Eu não queria que ela ficasse. Mamãe tem dores de cabeça constantes por causa do papai e ela está sempre chorando quando acha que não estamos vendo. Não é justo. Mamãe sempre foi uma mulher boa e alegre, mas às vezes, quando papai está perto, ela se torna menos feliz.

Eu nunca vou entender porque ela ficou, se cada dia que passava, sua alegria diminuía.

— Dom, acorde, você precisa comer.

Abro os olhos, piscando lentamente para que a nuvem de confusão se esvaia. Levo um minuto para lembrar do motivo de meu corpo está tão pesado e minha cabeça doer a cada piscada de olhos que dou.

Sento-me na cama. Ou tento. Me sinto fraco e rapidamente alguém está me ajudando, como se fosse um inválido.

Encaro a pessoa, lembrando-me vagamente de uma mulher...

Acho que realmente perco todas as forças quando o rosto de Abby se torna uma visão mais clara. Ela está aqui esse tempo todo? Como eu não reconheci sua voz?

Continuo lhe encarando enquanto ela põe o travesseiro atrás de minhas costas.

— Está confortável assim? — pergunta, sem encarar meus olhos. Ela está me evitando mesmo enquanto cuida de mim? E por que ela está cuidando de mim? Está claro que eu fui um idiota ao deixá-la ir duas vezes, mas aqui está ela mais uma vez.

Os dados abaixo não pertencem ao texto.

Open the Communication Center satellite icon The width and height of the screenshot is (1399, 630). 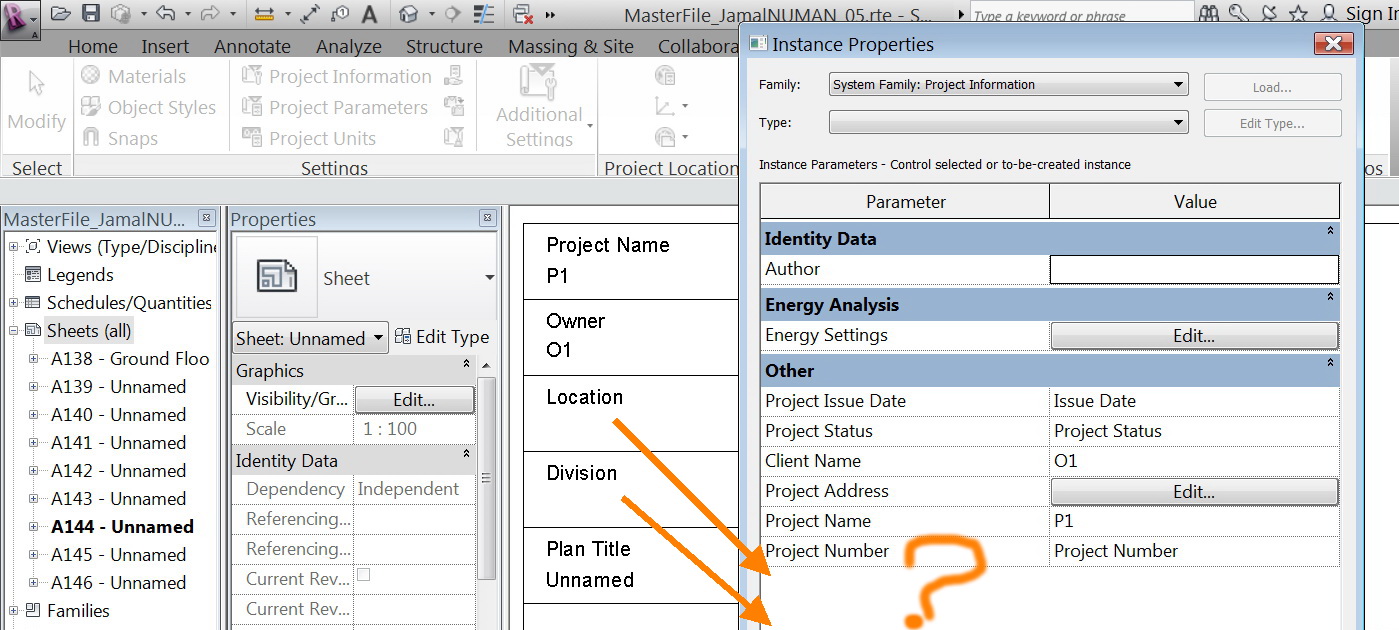point(1270,14)
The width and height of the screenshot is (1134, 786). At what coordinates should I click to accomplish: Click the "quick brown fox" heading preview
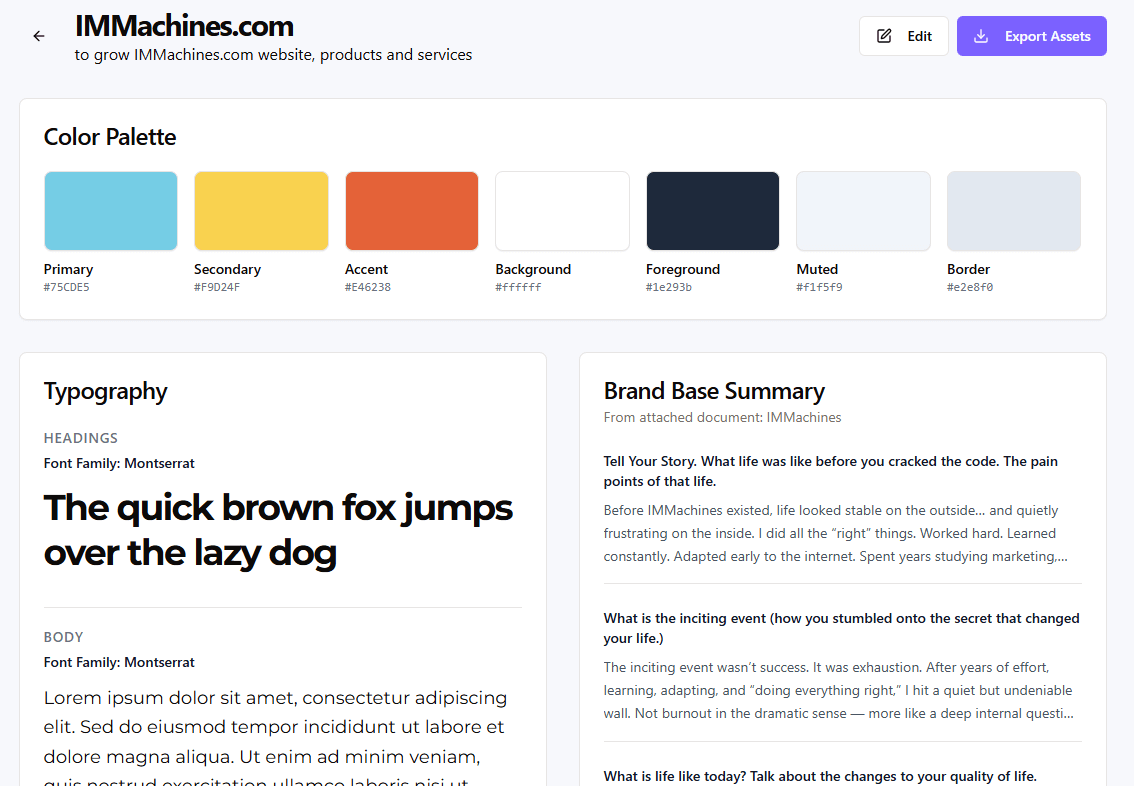coord(278,530)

Anuo, não confiando que possa dizer alguma coisa agora.

Abby se vira para pegar uma bandeja que eu não havia reparado que estava em cima da  cama. Ela põe em meu colo.

Encaro a sopa.

— Pode comer, não fui eu que fiz. Eu pedi para Sabine. Ela costuma fazer quando Sarah fica doente.

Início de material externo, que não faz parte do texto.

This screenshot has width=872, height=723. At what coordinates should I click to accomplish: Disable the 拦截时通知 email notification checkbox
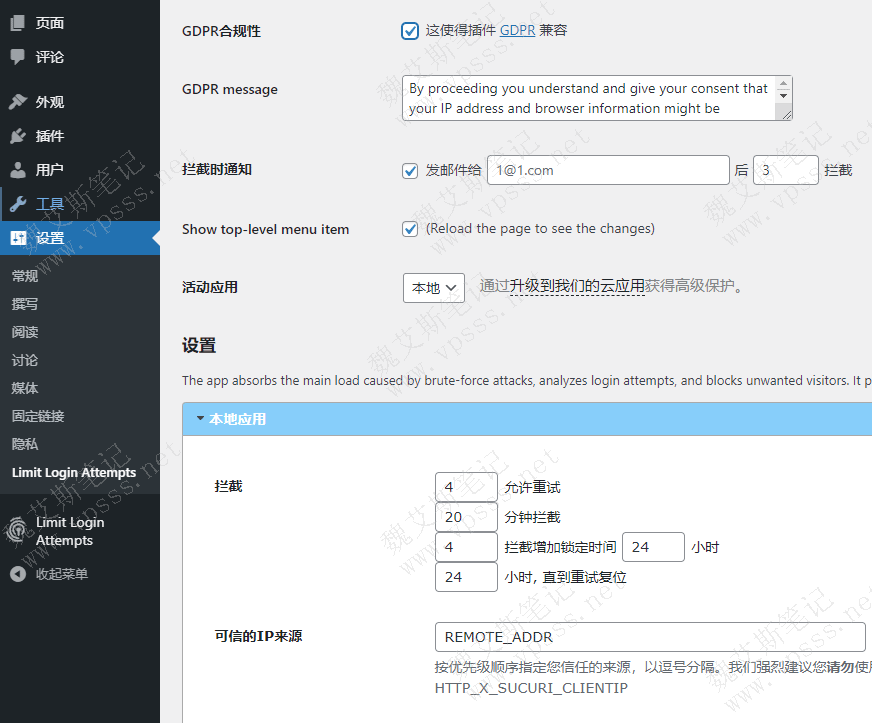pos(409,170)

Um meio sorriso me escapa. Eu não estou relutante em comer por achar que foi ela que fez, mas porque não gosto de sopa.

— Eu não estou doente. — digo isso, porém. As primeiras palavras que digo a ela – consciente – em duas semanas. Eu sou mesmo um idiota.

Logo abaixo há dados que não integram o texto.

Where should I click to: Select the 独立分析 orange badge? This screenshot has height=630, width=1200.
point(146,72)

— Não foi o que seu médico disse. — ergo os olhos para ela, mas ela desvia rapidamente para as próprias mãos.

— Médico? — eu não lembro de médico algum.

— Uhum. Sua febre tinha aumentado. Mas o médico disse que não é nada demais. Além do estresse, parece que você não em comido ou dormido direito.

— É verdade.

Abby me encara e por um momento parece até supresa. Ela acha que eu ficaria bem com sua partida? Realmente?

Diga a ela que você tem pensado nela todos os dias, a cada maldito segundo. Diga que você a quer de volta. Diga qualquer coisa, seu idiota.

Reúno a coragem para lhe abrir meu coração, mas assim que abro a boca, ela me dá as costas. Não, de novo não.

— Abby... — começo, fazendo-a parar, mas ela não vira.

— Você precisa tomar a sopa logo ou ela pode esfriar...

— Foda-se a maldita sopa.

Ela ainda não me olha.  Penso em jogar a bandeja no chão para poder ficar de pé, quando ela volta a falar.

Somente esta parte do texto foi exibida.